第424回 東日本大震災から一年間を経て

2012年3月12日

 昨日は3月11日。東日本大震災の勃発から一年間が過ぎました。

 あの日の推移を思い出します。大きな地震が起きて、部活動で登校していた諸君は校舎内に避難しました。テレビ情報などから刻々と甚大な災害の実相が伝わって衝撃の連続でした。大津波警報も発令され、近隣住民の方々と共に夜を明かしました。学校までのお迎えも困難な中で多数の生徒諸君が校内に残り、様々な助け合いと協力をしてくれました。PTAの幹部の方々が炊き出しに駆けつけて下さいました。朝になって藤沢駅まで集団下校して何とか無事に一段落したのです。
 しかしその後、年度末の学校運営は困難をきわめ、春休みから新年度開始まで様々な活動が出来なくなりました。その後学園全体で防災体制が強化され、備蓄補充、放射能測定や津波想定の避難訓練を行いました。また全学をあげて被災地向けの募金活動に取り組み、夏の節電対策を行いました。

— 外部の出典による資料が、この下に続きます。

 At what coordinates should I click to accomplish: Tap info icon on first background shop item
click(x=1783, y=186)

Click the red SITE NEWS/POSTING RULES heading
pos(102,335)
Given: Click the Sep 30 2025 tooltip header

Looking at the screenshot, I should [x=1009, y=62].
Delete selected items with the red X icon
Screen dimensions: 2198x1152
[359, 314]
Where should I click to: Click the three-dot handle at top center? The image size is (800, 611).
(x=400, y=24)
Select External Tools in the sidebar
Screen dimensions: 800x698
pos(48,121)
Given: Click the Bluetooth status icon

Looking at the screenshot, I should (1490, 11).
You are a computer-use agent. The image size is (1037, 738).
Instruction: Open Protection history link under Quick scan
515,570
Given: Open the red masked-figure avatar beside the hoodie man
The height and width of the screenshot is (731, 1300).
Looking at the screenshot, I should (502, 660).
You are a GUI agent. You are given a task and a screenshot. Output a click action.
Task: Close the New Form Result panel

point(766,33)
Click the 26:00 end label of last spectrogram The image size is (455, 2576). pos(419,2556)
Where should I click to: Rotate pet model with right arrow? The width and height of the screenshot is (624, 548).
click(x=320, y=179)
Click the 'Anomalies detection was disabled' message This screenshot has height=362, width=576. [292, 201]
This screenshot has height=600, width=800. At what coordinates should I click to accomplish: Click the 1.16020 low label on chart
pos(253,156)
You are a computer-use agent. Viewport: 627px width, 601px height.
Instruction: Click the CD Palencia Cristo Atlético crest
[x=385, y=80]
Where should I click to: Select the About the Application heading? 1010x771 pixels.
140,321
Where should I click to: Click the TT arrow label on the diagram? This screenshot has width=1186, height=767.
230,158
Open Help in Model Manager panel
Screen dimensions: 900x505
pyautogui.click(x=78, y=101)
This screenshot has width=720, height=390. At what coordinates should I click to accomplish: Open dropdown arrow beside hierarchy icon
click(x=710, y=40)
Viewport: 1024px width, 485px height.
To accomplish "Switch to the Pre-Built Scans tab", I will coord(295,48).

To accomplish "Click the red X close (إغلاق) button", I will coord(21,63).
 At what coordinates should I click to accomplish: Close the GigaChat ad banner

 地震、津波、原発事故の複合した被災各地で、人びとは想像を絶する諸困難と向き合いました。懸命の復興と支援の努力が続けられる日々でした。
 家族や家庭や故郷を失った人びとの生活や気持ち、現在の状況にある希望と絶望を知り、受けとめる生活を心がけるべきです。現地を取材する数々の特集ドキュメンタリー番組を努めて視聴するようにしています。平穏な私たちの生活が当たり前でないこと。社会の人びとの様々な生活と仕事が網の目のように繋がっていること。同じ社会と時代に生きる仲間として連帯と協力を広げていくべきこと。この先確実に年月は過ぎていきますが、大震災の経験を風化させずに、いつも心に深くとめて生活していかねばならないと思います。

 生徒諸君も大震災との関わりを、機会あるごとに受けとめ直してほしいです。この事実から学ぶべき大切なことがたくさんあります。建学の精神にある「社会の進歩に貢献する明朗で実力ある人間」になれるように、自分が出来る事を考えて追求し、人生観や社会観を深めていってほしいと思います。